The crowd applauded as about 120 survivors of the attack were asked to stand, shortly after a group of F-22 fighter jets roared overhead, in a so-called “missing man” flypast over the Hawaiian ceremony.
“Seventy years ago... our nation sustained a cruel and destructive attack. Our enemies thought that by this sudden and deliberate raid they could weaken America,” said Panetta, in a letter read out to the memorial.
“Instead they only strengthened it. That day truly awoke a sleeping giant.”
Ceremonies were held from the Pacific island state of Hawaii to Washington DC on the US East Coast to remember the victims.
President Barack Obama called for the Stars and Stripes to be flown at half-mast on federal buildings across the country, to mark National Pearl Harbor Remembrance Day.
“We salute the veterans and survivors of Pearl Harbor who inspire us still. Despite overwhelming odds, they fought back heroically, inspiring our nation and putting us on the path to victory,” Obama said in a statement.
As well as those killed more than 1 100 people were injured in the two-hour Japanese attack on the US Pacific Fleet, anchored in Hawaii, while some 20 ships were sunk or damaged and 164 planes destroyed.

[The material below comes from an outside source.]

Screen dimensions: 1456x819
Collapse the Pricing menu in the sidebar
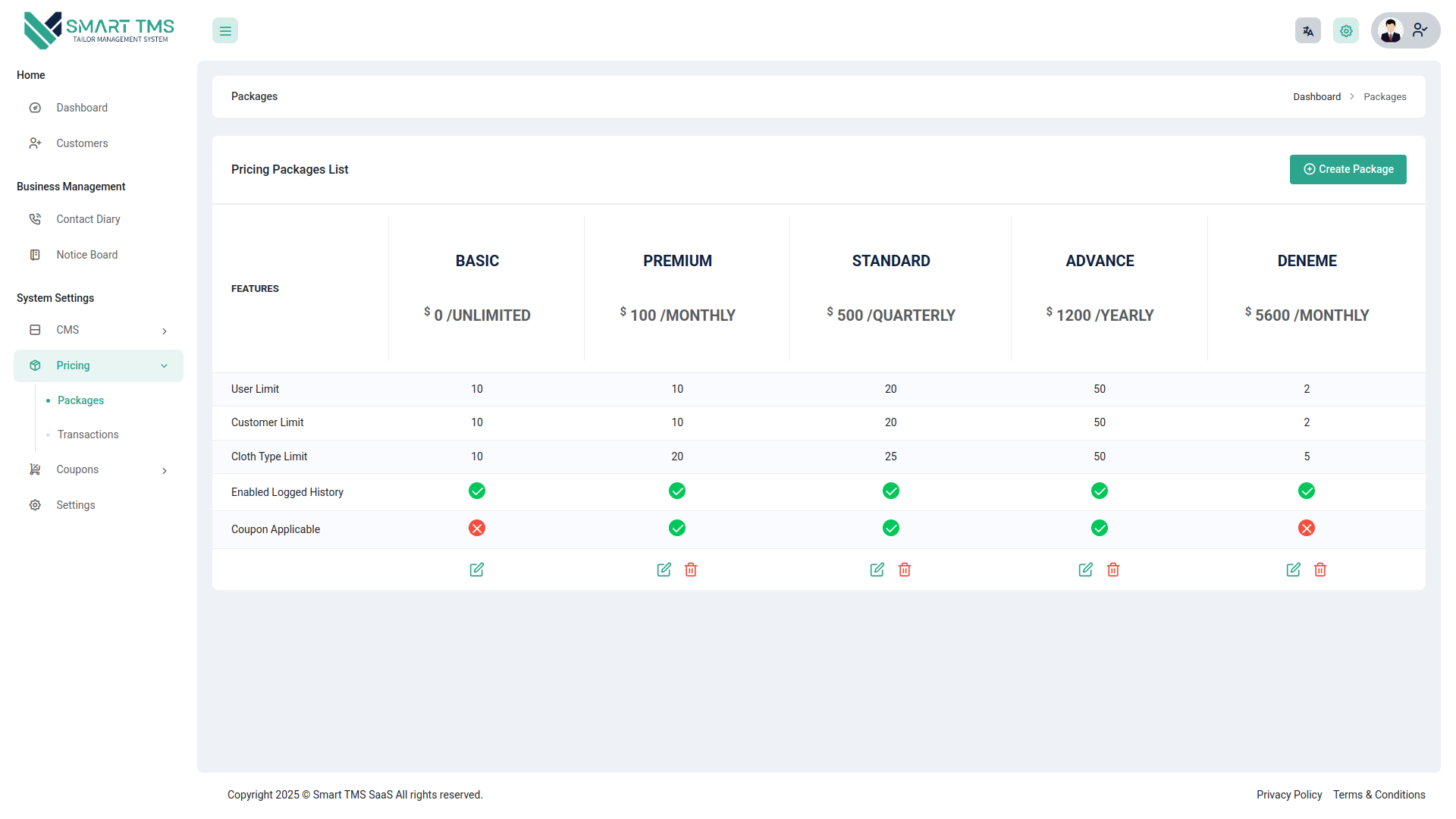(x=98, y=365)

Denouncing “a date which will live in infamy,” then president Franklin D Roosevelt declared war on Japan, leading the United States into World War II at a time when many of his countrymen had hoped to avoid the conflict.
For decades, some conspiracy theorists have believed that Roosevelt had received intelligence about the Japanese attack before it happened, but willingly chose not to act on it.
Whatever the truth, the day after Pearl Harbor, the US Congress officially declared war on Japan. Three days later, Germany declared war on the United States. The US entry into the war was to change the course of the conflict.
In his tribute Wednesday, Hawaiian-born Obama drew parallels to the current “9/11 generation” which went off to war in Afghanistan and Iraq following the September 11 attacks in 2001.
“We resolve to always take care of our troops, veterans and military families as well as they've taken care of us,” Obama said.
Meanwhile William Muehleib, president of the Pearl Harbor Survivors Association, announced at the Hawaii ceremony that the group will disband on December 31 due to the increasing age and health concerns of its members.
The decision would not end the friendships formed from the attack, he said, adding that the National Park Service and the nonprofit group Pacific Historic Parks will continue advancing Pearl Harbor's legacy.